Jarrar, a talented couturier who shuttered her namesake house to focus on Lanvin, and was last week made an Officer of the Order of Arts and Letters, one of France’s highest honours, has been unable to single-handedly revive the brand, which has suffered from falling revenues amidst a lack of investment since the days of her predecessor.
“I have pressure,” she admitted in a March interview with the South China Morning Post. “I wanted to dedicate my whole self to Lanvin, to relaunch the maison and brand, so I shut my own label down… But I need the whole house’s support; alone it’s impossible.”
Meanwhile, her minimal, tailored aesthetic was a departure from Elbaz’s much-loved draped eveningwear, and a new direction was always going to take time to resonate with consumers in a way that came anything close to what Elbaz achieved in his 14-year tenure. “That personal connection that Alber fostered between the brand and the audiences was deep,” said Caroline Issa, chief executive and fashion director of Tank magazine, in a September interview with BoF.
Ultimately, initial sell-through has been underwhelming, and in June Lanvin reported a 23 percent fall in revenue for 2016, down to €162 million after a net loss of €18.3 million. By comparison, in 2015 it reported a profit of €6.3 million, and in 2012, at the label’s peak, revenues were reported at €235 million.

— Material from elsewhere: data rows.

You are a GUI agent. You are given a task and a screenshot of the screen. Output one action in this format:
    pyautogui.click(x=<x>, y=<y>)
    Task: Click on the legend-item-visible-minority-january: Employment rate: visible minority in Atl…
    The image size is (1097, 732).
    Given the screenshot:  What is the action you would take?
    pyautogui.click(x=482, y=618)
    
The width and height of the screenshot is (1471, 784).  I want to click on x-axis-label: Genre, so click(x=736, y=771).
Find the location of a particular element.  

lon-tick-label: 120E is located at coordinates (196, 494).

The news of Jarrar’s departure follows a catalogue of issues at Lanvin. The company is said to have appointed advisory firm Long Term Partners to conduct an audit and recommend ways to reduce the company's costs, prompting rumours of layoffs.

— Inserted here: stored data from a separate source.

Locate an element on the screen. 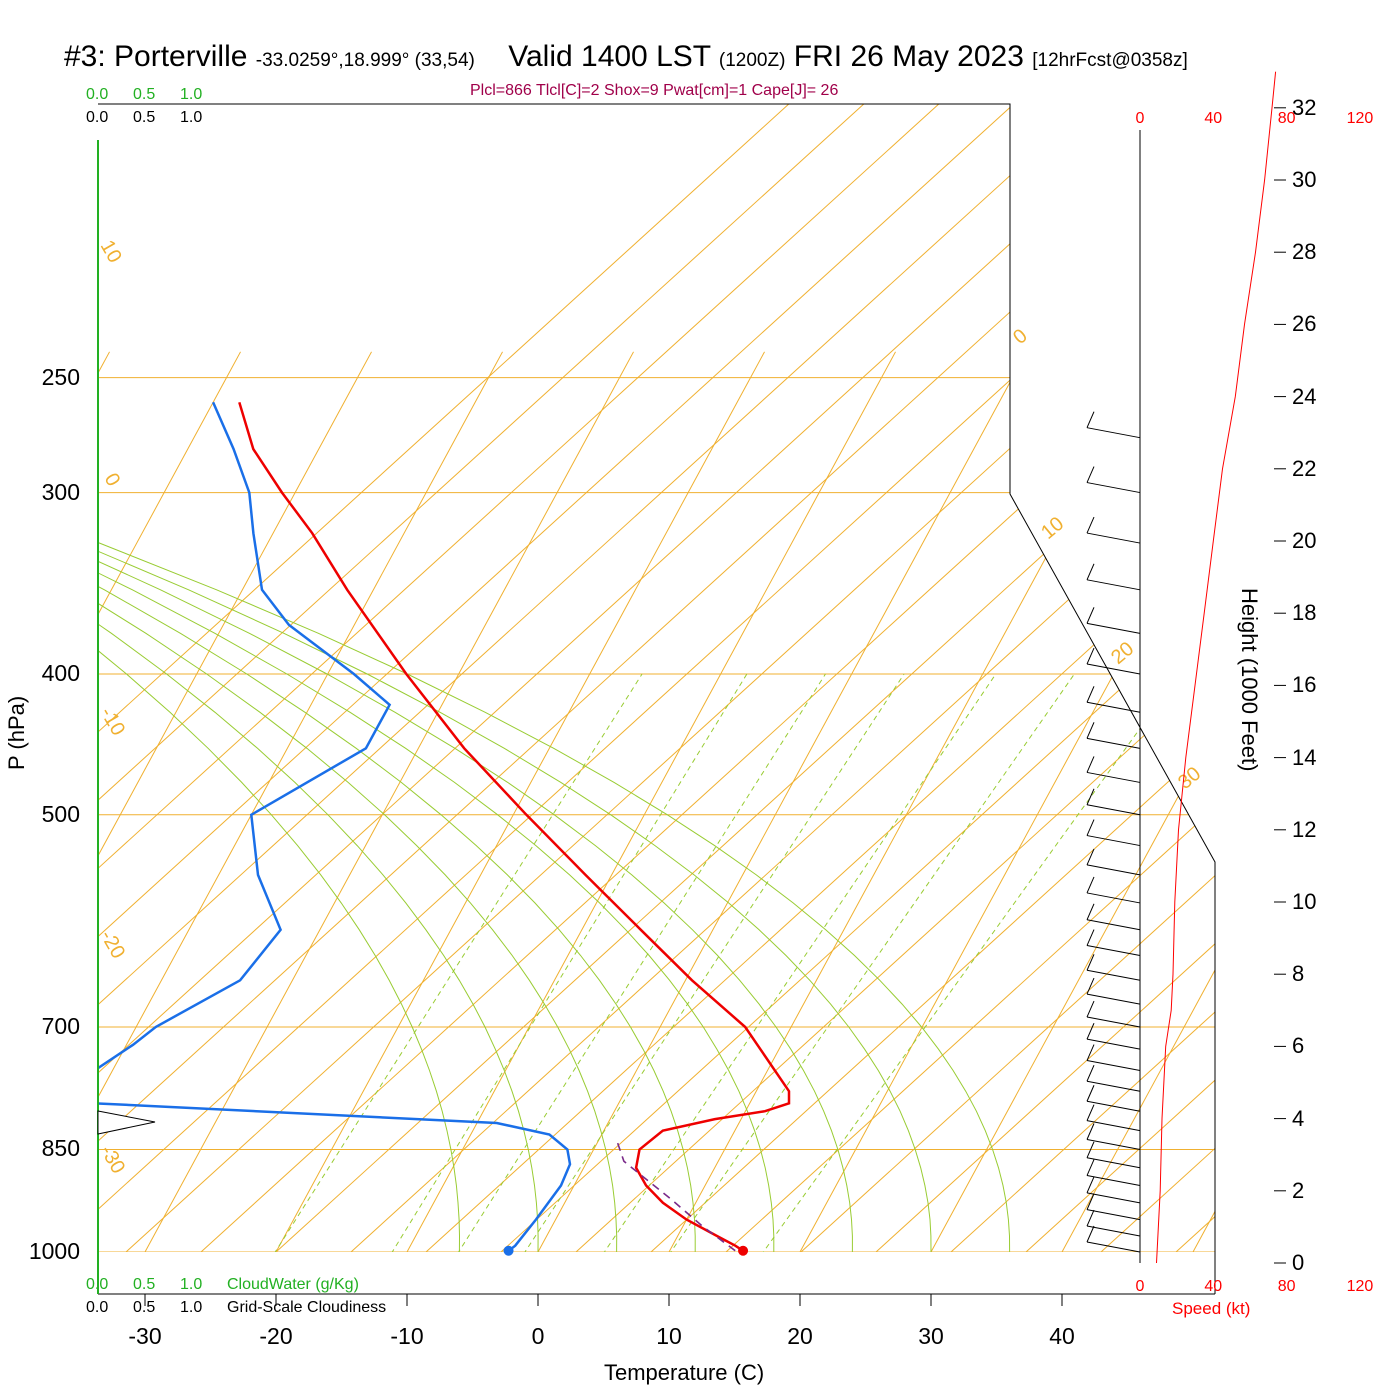 The image size is (1400, 1400). height-tick-label: 28 is located at coordinates (1304, 252).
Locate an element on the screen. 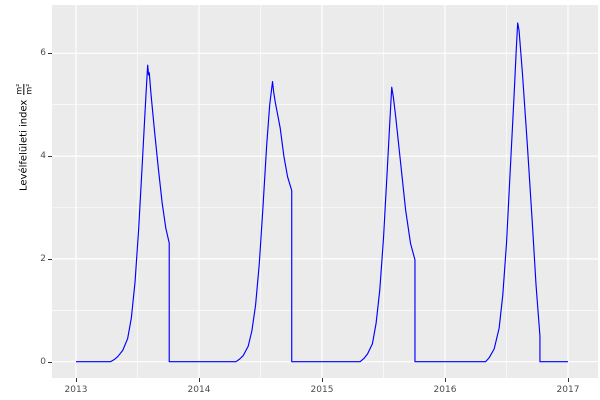 The image size is (600, 400). y-axis-unit-fraction: m² m² is located at coordinates (24, 89).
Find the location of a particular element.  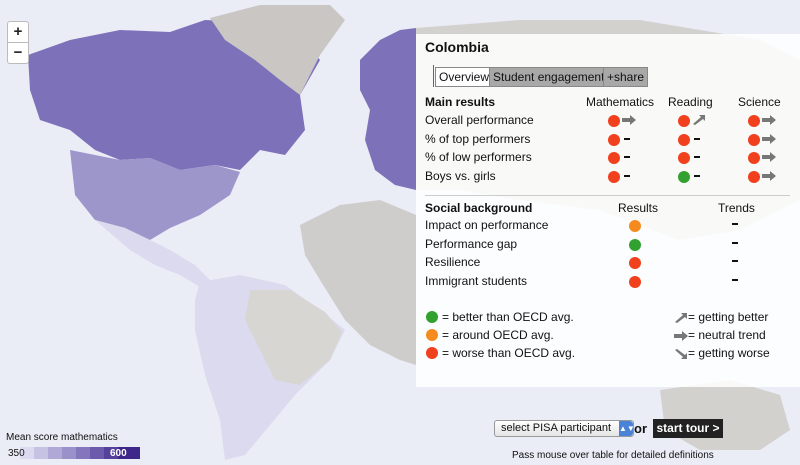

key-green-dot is located at coordinates (432, 317).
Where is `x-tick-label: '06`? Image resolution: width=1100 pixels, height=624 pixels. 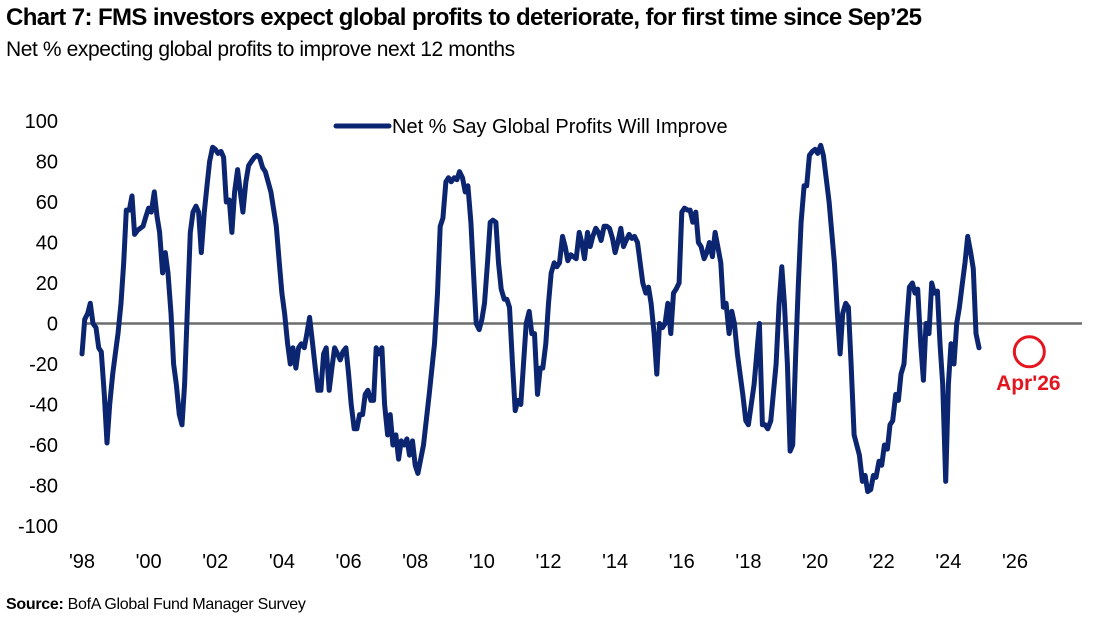
x-tick-label: '06 is located at coordinates (349, 562).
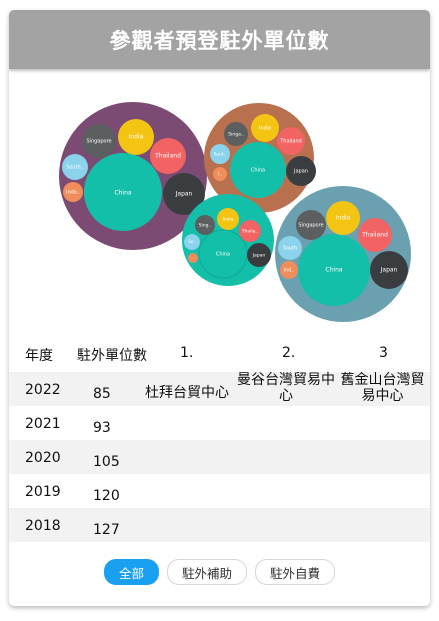 This screenshot has width=439, height=621. I want to click on page-title: 參觀者預登駐外單位數, so click(220, 40).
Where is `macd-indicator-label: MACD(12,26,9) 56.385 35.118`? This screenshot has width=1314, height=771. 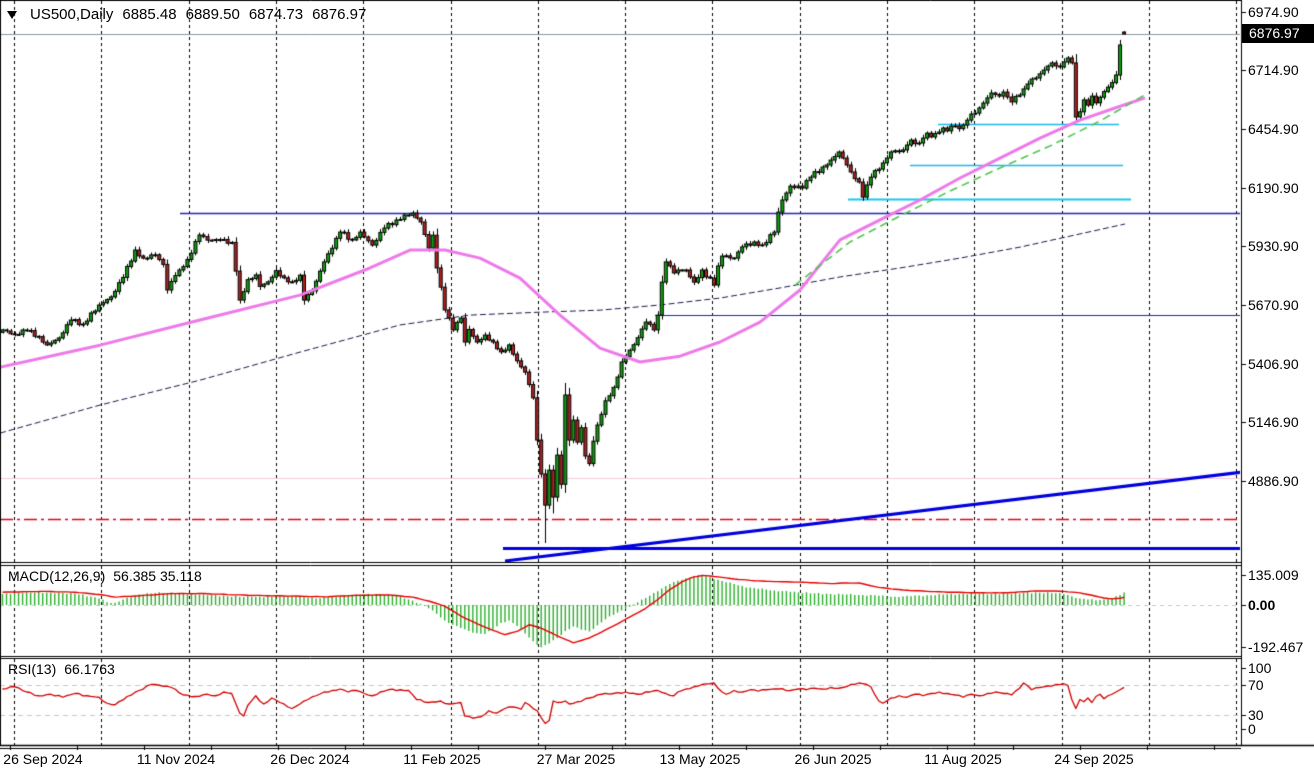 macd-indicator-label: MACD(12,26,9) 56.385 35.118 is located at coordinates (105, 576).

Founded in 1889, Lanvin is one of France's last major independent fashion brands. Wang, who became the brand’s controlling shareholder in 2001, has been reluctant to invest in the brand for many years. According to reports, she would not let her associate Swiss investor Ralph Bartel, who owns 25 percent of Lanvin, inject more cash into the business to support the brand as it would dilute her stake.
"He disagrees with the options chosen by the management and wants an urgent change in strategy," a source told Reuters of Bartel.

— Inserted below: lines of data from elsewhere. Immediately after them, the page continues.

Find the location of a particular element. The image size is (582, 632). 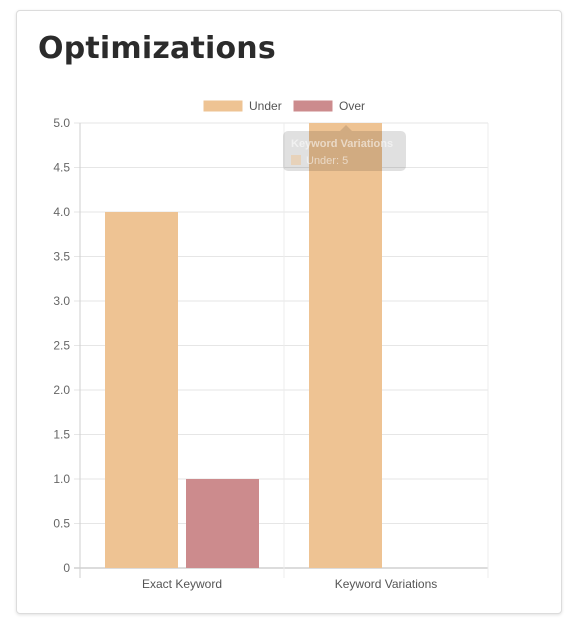

tooltip-label: Under: 5 is located at coordinates (327, 161).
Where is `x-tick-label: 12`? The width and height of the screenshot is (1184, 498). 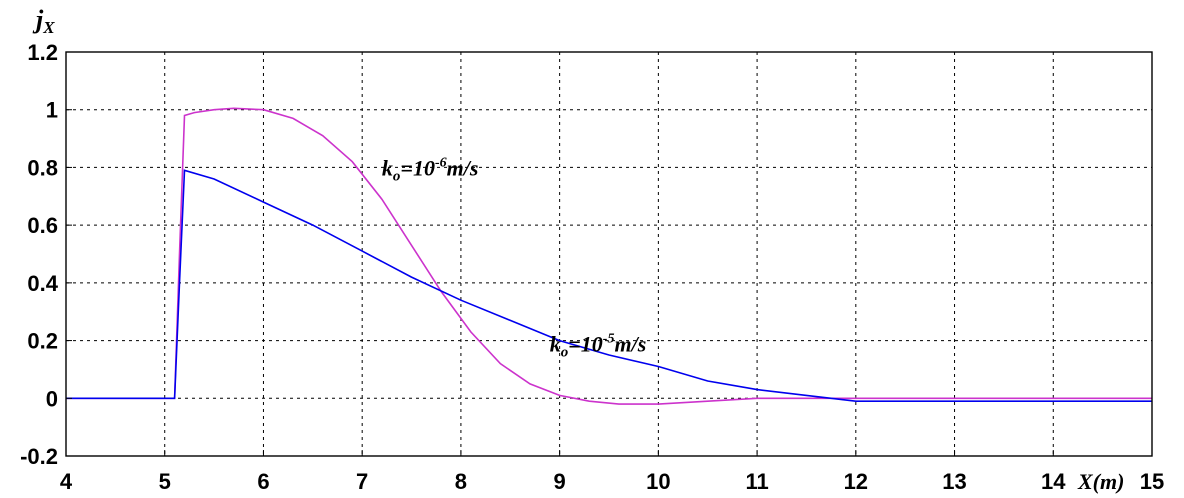 x-tick-label: 12 is located at coordinates (856, 482).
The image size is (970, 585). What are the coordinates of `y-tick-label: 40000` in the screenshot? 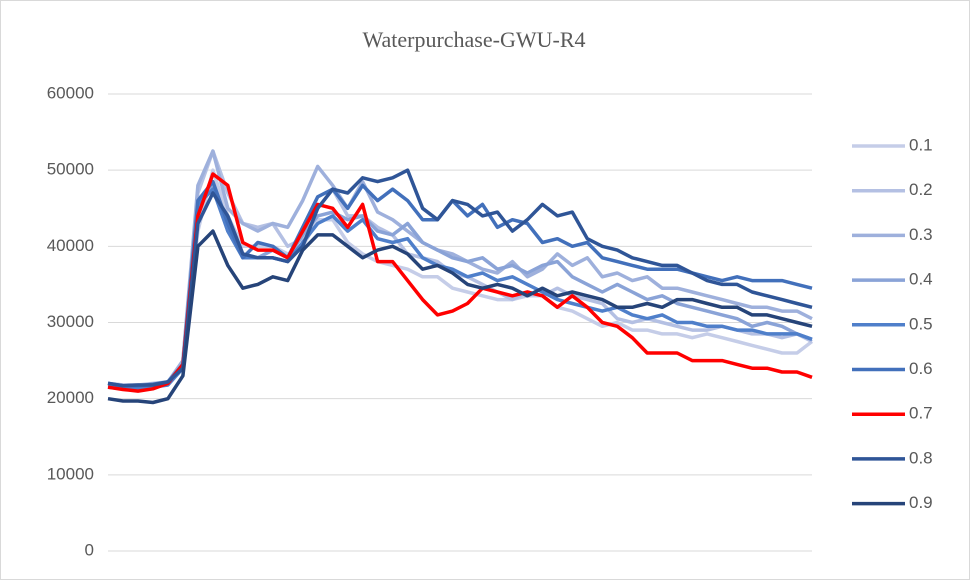 It's located at (70, 246).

A representative for Lanvin did not respond to a request for comment at the time of publication.
Updated 7:45pm GMT on 6th July, 2017:
In a statement issued to press Thursday evening, Lanvin confirmed Bouchra Jarrar's departure. It read:
Lanvin and Bouchra Jarrar have mutually decided to put an end to their collaboration. This decision is effective as of today. Madame Wang wishes to thank Bouchra Jarrar who since her arrival brought her talent to serve the company. Bouchra Jarrar thanks Madame Wang for her trust. She wishes most particularly to acknowledge the work of the teams with who she collaborated to express creativity and French know-how. Bouchra Jarrar will now concentrate on new projects.